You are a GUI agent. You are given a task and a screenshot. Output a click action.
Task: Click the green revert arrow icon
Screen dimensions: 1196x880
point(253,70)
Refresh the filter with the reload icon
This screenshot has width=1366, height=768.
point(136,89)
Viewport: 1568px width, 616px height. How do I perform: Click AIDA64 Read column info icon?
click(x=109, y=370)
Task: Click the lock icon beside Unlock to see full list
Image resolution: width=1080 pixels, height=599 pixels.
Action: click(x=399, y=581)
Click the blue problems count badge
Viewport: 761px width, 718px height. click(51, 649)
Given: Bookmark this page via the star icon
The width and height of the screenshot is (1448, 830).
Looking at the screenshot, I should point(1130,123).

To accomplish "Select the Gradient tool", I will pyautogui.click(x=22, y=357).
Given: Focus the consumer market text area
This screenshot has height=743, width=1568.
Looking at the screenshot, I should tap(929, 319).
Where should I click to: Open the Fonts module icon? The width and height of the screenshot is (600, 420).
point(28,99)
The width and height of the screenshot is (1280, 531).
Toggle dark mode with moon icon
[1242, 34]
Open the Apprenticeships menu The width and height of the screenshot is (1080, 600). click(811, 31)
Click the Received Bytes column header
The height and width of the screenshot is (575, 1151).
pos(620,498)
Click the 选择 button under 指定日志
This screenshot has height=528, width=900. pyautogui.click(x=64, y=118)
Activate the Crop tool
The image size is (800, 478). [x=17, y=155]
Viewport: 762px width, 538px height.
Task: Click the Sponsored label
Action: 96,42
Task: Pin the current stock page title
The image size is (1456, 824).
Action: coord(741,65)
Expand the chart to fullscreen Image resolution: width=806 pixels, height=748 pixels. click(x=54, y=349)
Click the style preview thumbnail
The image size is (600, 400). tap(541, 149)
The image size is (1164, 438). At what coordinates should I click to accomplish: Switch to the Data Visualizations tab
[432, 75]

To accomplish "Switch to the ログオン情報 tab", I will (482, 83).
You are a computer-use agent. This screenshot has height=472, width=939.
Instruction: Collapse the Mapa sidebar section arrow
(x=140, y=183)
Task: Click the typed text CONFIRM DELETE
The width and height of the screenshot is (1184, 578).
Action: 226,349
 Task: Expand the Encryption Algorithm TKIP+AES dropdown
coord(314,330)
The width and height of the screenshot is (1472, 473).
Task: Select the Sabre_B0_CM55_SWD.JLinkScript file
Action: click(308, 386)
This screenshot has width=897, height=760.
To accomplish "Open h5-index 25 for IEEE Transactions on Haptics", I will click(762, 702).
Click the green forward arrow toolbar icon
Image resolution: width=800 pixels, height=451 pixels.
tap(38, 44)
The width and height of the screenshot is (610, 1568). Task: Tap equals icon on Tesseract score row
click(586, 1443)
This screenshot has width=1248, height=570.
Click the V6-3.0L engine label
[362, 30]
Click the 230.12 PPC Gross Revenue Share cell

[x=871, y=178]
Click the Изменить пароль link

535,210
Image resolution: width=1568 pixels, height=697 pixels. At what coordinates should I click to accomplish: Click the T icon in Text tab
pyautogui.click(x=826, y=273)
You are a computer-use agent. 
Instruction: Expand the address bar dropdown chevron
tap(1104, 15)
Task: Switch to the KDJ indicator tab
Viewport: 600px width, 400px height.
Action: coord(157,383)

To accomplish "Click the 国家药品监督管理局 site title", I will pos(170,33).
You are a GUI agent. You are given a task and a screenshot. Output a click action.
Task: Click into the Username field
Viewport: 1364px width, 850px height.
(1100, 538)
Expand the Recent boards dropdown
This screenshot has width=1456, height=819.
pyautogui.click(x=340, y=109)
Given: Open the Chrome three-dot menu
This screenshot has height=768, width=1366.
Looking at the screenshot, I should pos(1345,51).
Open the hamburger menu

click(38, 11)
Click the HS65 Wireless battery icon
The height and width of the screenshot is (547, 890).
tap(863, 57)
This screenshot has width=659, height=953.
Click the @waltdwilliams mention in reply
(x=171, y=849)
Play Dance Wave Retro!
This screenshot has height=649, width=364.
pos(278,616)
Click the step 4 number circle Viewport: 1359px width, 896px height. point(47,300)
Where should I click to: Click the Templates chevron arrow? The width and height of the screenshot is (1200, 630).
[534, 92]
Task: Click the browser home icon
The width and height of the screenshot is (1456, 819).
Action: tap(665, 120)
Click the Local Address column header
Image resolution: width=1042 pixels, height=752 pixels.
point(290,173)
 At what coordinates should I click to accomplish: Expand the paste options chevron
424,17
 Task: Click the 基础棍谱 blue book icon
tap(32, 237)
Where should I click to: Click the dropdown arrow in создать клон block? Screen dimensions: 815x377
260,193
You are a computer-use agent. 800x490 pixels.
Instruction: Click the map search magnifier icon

# Problem description
Your answer must consist solely of the lines from the top of the entries above through the line containing "Refresh the filter with the reload icon", copied exactly, both ends included.

# Solved exercise
You are a GUI agent. You are given a task and a screenshot. Output a click action.
Task: Click the green revert arrow icon
Screen dimensions: 1196x880
point(253,70)
Refresh the filter with the reload icon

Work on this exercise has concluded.